Contexto histórico
Entre finales del IV y comienzos del III milenio a.C. el sur de Mesopotamia experimentó una transformación decisiva: aldeas agrícolas se convirtieron en grandes asentamientos urbanos, y ciudades como Uruk, Ur, Lagash, Kish y Nippur desarrollaron instituciones capaces de administrar territorios y recursos a una escala desconocida hasta entonces. El proceso no fue instantáneo ni siguió una única secuencia, sino que combinó crecimiento demográfico, intensificación agrícola, comercio y nuevas formas de organización política.
Territorio y geografía
El núcleo de esta transformación fue la llanura aluvial situada entre el Tigris y el Éufrates. La ausencia de piedra y madera en abundancia favoreció el uso extensivo del barro y el ladrillo, mientras que los canales permitieron ampliar las superficies cultivables. Las rutas fluviales conectaban las ciudades sumerias entre sí y con regiones lejanas de Anatolia, Irán y el Levante.
Sociedad
La urbanización produjo una sociedad más jerarquizada que la de las comunidades neolíticas anteriores. Gobernantes, sacerdotes, administradores y escribas ocupaban posiciones privilegiadas, junto a artesanos y comerciantes especializados. La mayoría de la población seguía vinculada a la agricultura, y existían diversas formas de dependencia y servidumbre.
Política y poder
La unidad política característica fue la ciudad-estado.

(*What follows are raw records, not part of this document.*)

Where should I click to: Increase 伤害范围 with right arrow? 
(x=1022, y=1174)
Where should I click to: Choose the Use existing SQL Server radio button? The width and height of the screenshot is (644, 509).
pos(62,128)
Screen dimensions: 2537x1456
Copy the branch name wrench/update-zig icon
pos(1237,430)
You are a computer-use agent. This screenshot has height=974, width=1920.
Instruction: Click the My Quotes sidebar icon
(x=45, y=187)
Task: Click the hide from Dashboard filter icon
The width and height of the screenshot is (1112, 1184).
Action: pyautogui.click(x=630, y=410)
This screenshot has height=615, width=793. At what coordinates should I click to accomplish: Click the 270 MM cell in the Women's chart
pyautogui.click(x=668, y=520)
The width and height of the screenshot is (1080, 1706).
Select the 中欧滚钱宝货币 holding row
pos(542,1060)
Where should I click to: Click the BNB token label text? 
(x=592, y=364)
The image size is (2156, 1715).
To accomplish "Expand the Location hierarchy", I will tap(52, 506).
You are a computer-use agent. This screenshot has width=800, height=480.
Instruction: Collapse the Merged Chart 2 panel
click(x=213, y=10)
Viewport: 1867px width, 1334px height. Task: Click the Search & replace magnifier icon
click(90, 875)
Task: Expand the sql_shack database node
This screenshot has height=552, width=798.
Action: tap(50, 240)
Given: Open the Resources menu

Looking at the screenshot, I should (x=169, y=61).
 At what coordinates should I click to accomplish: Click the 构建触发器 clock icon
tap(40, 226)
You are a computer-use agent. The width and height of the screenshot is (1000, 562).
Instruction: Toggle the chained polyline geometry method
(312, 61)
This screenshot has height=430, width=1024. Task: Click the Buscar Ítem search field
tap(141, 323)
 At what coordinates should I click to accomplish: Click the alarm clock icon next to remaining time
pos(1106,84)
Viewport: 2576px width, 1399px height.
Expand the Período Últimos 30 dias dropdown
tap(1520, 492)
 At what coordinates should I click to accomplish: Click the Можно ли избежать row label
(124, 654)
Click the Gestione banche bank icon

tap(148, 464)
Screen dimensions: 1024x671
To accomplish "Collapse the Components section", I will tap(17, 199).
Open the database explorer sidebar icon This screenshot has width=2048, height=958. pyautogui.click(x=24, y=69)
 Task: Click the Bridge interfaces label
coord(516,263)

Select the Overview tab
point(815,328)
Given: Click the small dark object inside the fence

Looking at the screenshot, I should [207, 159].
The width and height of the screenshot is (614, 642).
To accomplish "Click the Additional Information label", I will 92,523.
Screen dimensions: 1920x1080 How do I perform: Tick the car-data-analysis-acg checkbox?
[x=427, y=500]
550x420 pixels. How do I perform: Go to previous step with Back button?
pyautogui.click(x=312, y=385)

Cada ciudad tenía sus propias instituciones, divinidades tutelares y élites gobernantes, y controlaba un territorio agrícola circundante. Los templos desempeñaron funciones religiosas y económicas, mientras que palacios y autoridades civiles fueron adquiriendo un peso creciente. La competencia entre ciudades generó alianzas, guerras y cambios frecuentes de hegemonía.
Economía
La agricultura de regadío sostenía una economía basada en cereales, dátiles, ganadería y producción artesanal. Los templos y palacios redistribuían parte de los excedentes y organizaban mano de obra especializada. El comercio a larga distancia aportaba materias primas escasas en el sur mesopotámico, como metales, piedra y madera.
Religión y creencias
Los sumerios desarrollaron un amplio panteón asociado a fuerzas naturales y ciudades concretas, con divinidades como Enlil, Inanna, Enki y Utu. Los templos y complejos ceremoniales eran centros religiosos y económicos. La legitimidad del gobernante estaba estrechamente relacionada con su capacidad para mantener el orden querido por los dioses.
Guerras y conflictos
Las ciudades competían por tierras cultivables, canales y rutas comerciales. Los conflictos entre Lagash y Umma son un ejemplo temprano de guerras documentadas mediante inscripciones. Las murallas y la organización de contingentes armados muestran que la defensa y la expansión territorial formaban parte de la vida política urbana.
Cultura
La escritura permitió conservar listas administrativas, himnos, mitos y composiciones literarias. Las artes visuales se concentraron en templos, palacios, sellos cilíndricos y objetos rituales. La tradición sumeria dejó modelos literarios y administrativos que siguieron influyendo en las culturas mesopotámicas posteriores.
Ciencia y tecnología
La rueda, el torno alfarero, el arado, técnicas avanzadas de irrigación y sistemas de medición fueron fundamentales para la economía urbana. La escritura cuneiforme apareció inicialmente vinculada a la contabilidad y administración de bienes, antes de utilizarse para leyes, literatura, correspondencia y textos religiosos.
Legado y transición
La experiencia sumeria consolidó elementos que marcarían la historia posterior: ciudad, administración escrita, instituciones religiosas complejas, contabilidad, leyes y literatura. No fue una civilización aislada: sus innovaciones fueron reinterpretadas por acadios, babilonios y asirios durante los milenios siguientes.